Nach bestimmten sicherheitsrelevanten Kenndaten kann eine theoretische Umsetzung erfolgen
- Ausarbeitung und Erstellung von Unfallanalysen und Unfallstatistiken,
- Erstellung von Lärmkatastern in Zusammenarbeit mit der messtechnischen Abteilung,
- Erstellung von Alarm- und Rettungsplänen,
- Abstimmung mit der Bundesanstalt für Arbeitsschutz und Arbeitsmedizin (BAuA),
- Gespräche mit den Arbeitgebern und den Mitarbeitern zur Ermittlung von Verbesserungen im Arbeitsschutz,
- Aufbau eines Sicherheits-Managementsystems.
Schulung und Weiterbildung der Mitarbeiter
auf sicherheitstechnischem Gebiet, speziell der mit dem Arbeitsschutz betreuten Personen (Sicherheitsbeauftragte). Zusammenarbeit mit den zuständigen Unfallversicherungsträgern (Berufsgenossenschaften, GUV) und den zuständigen Behörden:
- Teilnahme an berufsgenossenschaftlichen Arbeitskreisen,
- Beschaffung von Unfallverhütungsvorschriften,
- Aktualisierung des bereits bestehenden Gesetzesmaterials,
- Abstimmung mit der Bundesanstalt für Arbeitssicherheit.
Ständiger Informationsaustausch
zwischen Geschäftsleitung, Betriebsrat, Arbeitsmedizin und Sicherheitstechnik durch den Arbeitsschutzausschuss.
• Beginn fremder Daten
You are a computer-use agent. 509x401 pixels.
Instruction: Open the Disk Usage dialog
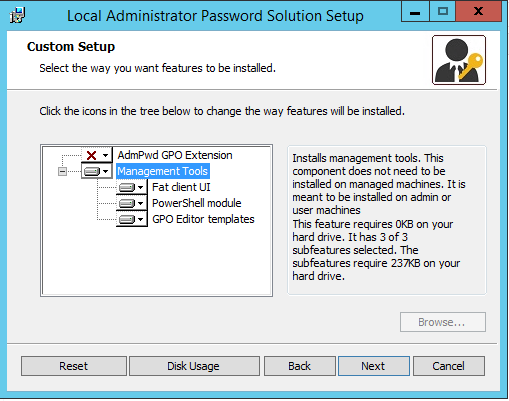point(194,366)

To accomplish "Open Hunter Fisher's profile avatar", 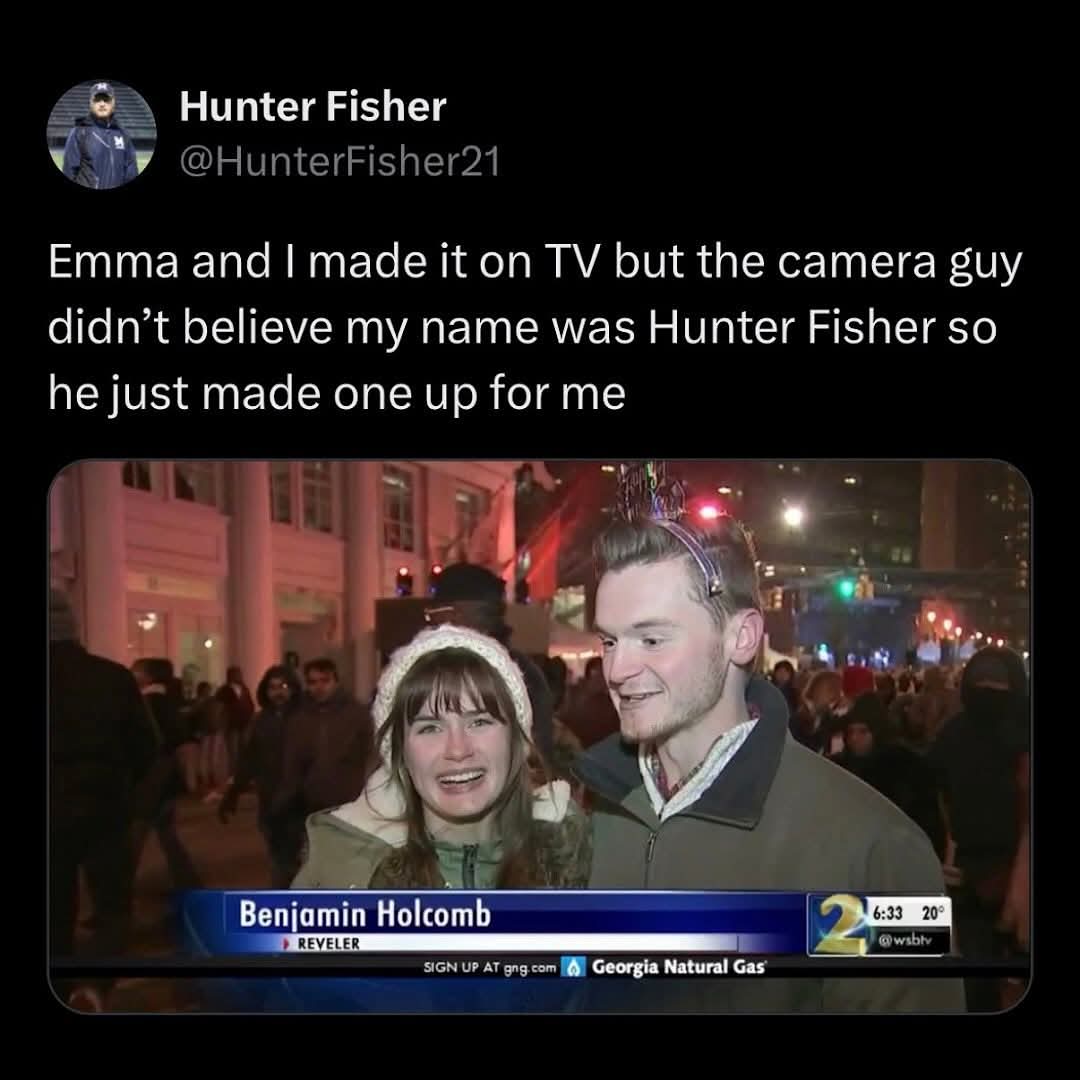I will pyautogui.click(x=101, y=134).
Einsatzzeiten des sicherheitstechnischen Dienstes:
- Als Einsatzzeit gelten alle, mit der Betriebsbegehung und -beratung unmittelbar verbundenen Tätigkeiten einer Sicherheitsfachkraft,
- Ausarbeitung und Kostenbewertung von betrieblichen Maßnahmen,
- Nicht als Einsatzzeit werden gezählt: Fahrzeiten, Zeitaufwand für Weiterbildungsver- anstaltungen.
Dokumentation des sicherheitstechnischen Dienstes
- Übernahme des gesamten sicherheitstechnischen Schriftverkehrs,
- Nach Bedarf das Führen eines schriftlichen Protokolls,
- Erfassung komplexer Arbeitsthemen in Projekte,
- Datenbank über Erfahrungswerte und Analyse erfolgreicher Projekte.
Qualitätssicherung der sicherheitstechnischen Betreuung durch Zusammenarbeit mit der staatlichen Gewerbeaufsicht und den berufsgenossenschaftlichen Überwachungsorganen und durch die Mitgliedschaft im "Verband Deutscher Sicherheitsingenieure (VDSI)".